Items from a data source
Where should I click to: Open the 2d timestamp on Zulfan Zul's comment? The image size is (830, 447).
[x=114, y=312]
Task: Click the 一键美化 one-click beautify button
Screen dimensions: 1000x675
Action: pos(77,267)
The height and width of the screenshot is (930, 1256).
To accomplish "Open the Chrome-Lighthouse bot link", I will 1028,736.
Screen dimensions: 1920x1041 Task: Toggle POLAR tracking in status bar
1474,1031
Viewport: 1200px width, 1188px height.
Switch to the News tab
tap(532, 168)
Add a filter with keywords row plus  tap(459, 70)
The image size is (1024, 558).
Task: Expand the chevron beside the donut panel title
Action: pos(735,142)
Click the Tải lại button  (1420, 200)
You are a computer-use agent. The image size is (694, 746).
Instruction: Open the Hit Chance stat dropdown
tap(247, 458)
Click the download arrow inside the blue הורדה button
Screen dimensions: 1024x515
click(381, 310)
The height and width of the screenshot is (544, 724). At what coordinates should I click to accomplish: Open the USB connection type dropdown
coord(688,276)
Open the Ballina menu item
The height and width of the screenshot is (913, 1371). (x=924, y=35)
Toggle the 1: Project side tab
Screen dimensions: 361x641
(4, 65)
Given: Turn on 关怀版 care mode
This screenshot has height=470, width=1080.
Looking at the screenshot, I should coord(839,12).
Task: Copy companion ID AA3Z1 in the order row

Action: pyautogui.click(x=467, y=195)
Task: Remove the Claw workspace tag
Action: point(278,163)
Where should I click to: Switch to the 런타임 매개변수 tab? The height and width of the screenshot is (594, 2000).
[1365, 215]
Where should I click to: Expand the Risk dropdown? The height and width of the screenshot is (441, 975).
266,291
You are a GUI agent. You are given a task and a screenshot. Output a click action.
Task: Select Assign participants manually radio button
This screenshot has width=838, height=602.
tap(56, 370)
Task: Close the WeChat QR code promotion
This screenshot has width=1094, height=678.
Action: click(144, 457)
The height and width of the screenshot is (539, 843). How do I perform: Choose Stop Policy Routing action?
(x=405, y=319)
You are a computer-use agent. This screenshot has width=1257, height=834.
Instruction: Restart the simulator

EXERCISE DETAILS
Return, exactly, the lines from the first line of the records above to the line containing "Click the Tải", both included.

WRITTEN SOLUTION
Where should I click to: Open the 2d timestamp on Zulfan Zul's comment? The image size is (830, 447).
[x=114, y=312]
Task: Click the 一键美化 one-click beautify button
Screen dimensions: 1000x675
Action: pos(77,267)
The height and width of the screenshot is (930, 1256).
To accomplish "Open the Chrome-Lighthouse bot link", I will 1028,736.
Screen dimensions: 1920x1041 Task: Toggle POLAR tracking in status bar
1474,1031
Viewport: 1200px width, 1188px height.
Switch to the News tab
tap(532, 168)
Add a filter with keywords row plus  tap(459, 70)
The image size is (1024, 558).
Task: Expand the chevron beside the donut panel title
Action: pos(735,142)
Click the Tải lại button  (1420, 200)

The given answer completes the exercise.